◆ WHAT YOU WILL DO ◆
Starting with the first of the lines below and going on through the line containing "Task: Click on", both included, format them as a JSON list of strings with one string per line and blank lines omitted.

◆ DATA FOR THE TASK ◆
━━━━━━
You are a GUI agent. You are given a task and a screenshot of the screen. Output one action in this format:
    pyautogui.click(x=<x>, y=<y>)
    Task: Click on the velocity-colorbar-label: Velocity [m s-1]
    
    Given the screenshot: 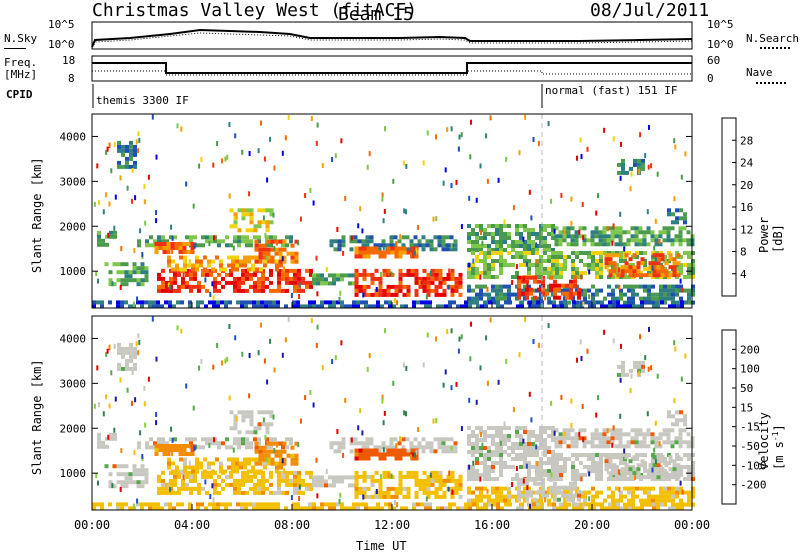 What is the action you would take?
    pyautogui.click(x=772, y=441)
    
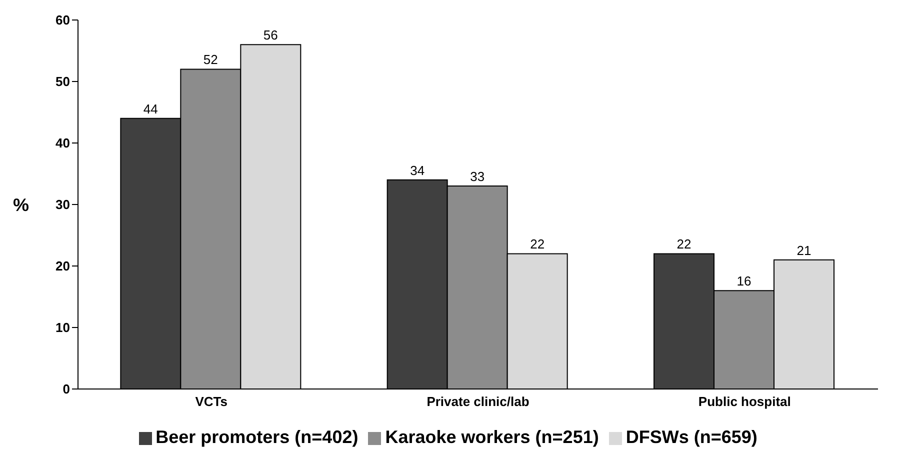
━━━━━━
◆ PROBLEM SOLUTION ◆
[
  "You are a GUI agent. You are given a task and a screenshot of the screen. Output one action in this format:",
  "    pyautogui.click(x=<x>, y=<y>)",
  "    Task: Click on the velocity-colorbar-label: Velocity [m s-1]"
]